==== SUPPLIED RECORDS

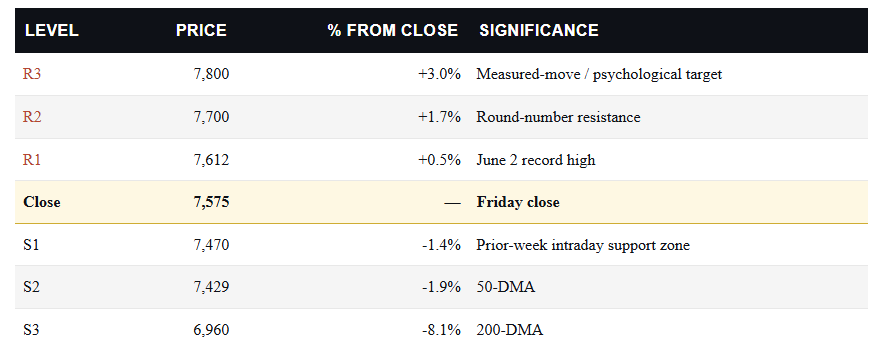Click the '200-DMA' significance cell

tap(510, 330)
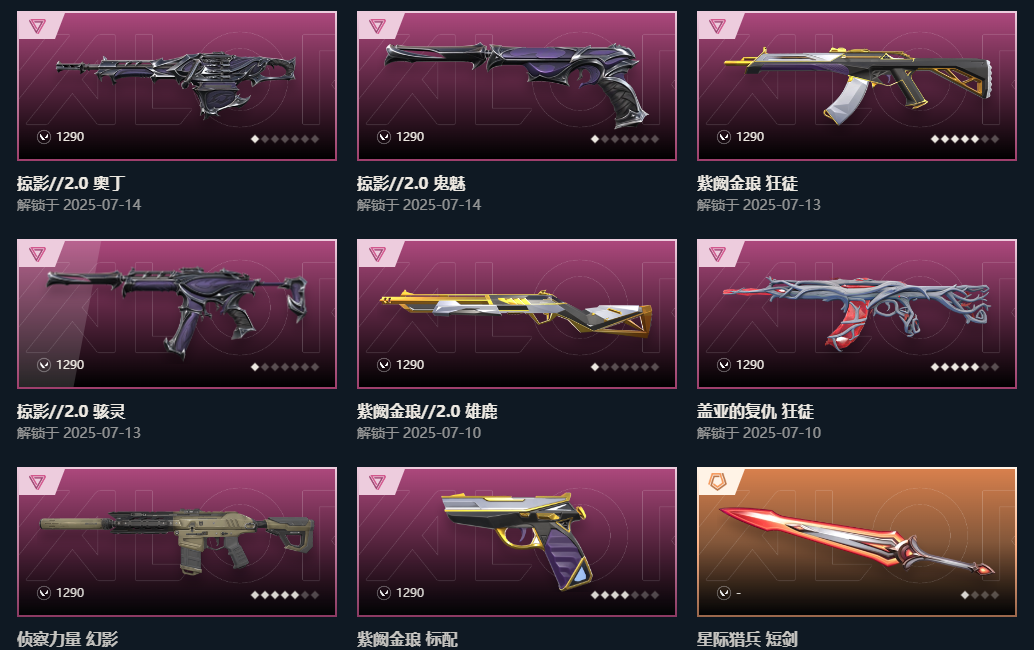Click the 星际猎兵 短剑 melee skin card

point(857,542)
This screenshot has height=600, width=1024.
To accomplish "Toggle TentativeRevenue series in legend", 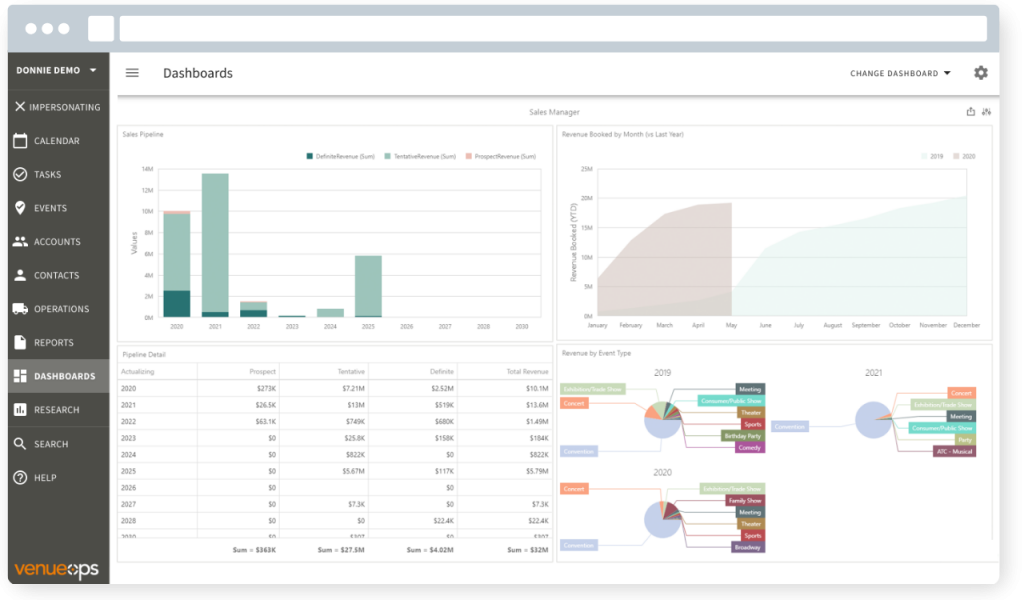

========

DESCRIPTION OF THE TASK |
Your task is to repeat, word for word and with no picture, every line from the one that contains "This screenshot has height=600, width=1024." through the last line of the data.

RESULT FOR THIS TASK |
This screenshot has height=600, width=1024.
To accomplish "Toggle TentativeRevenue series in legend", 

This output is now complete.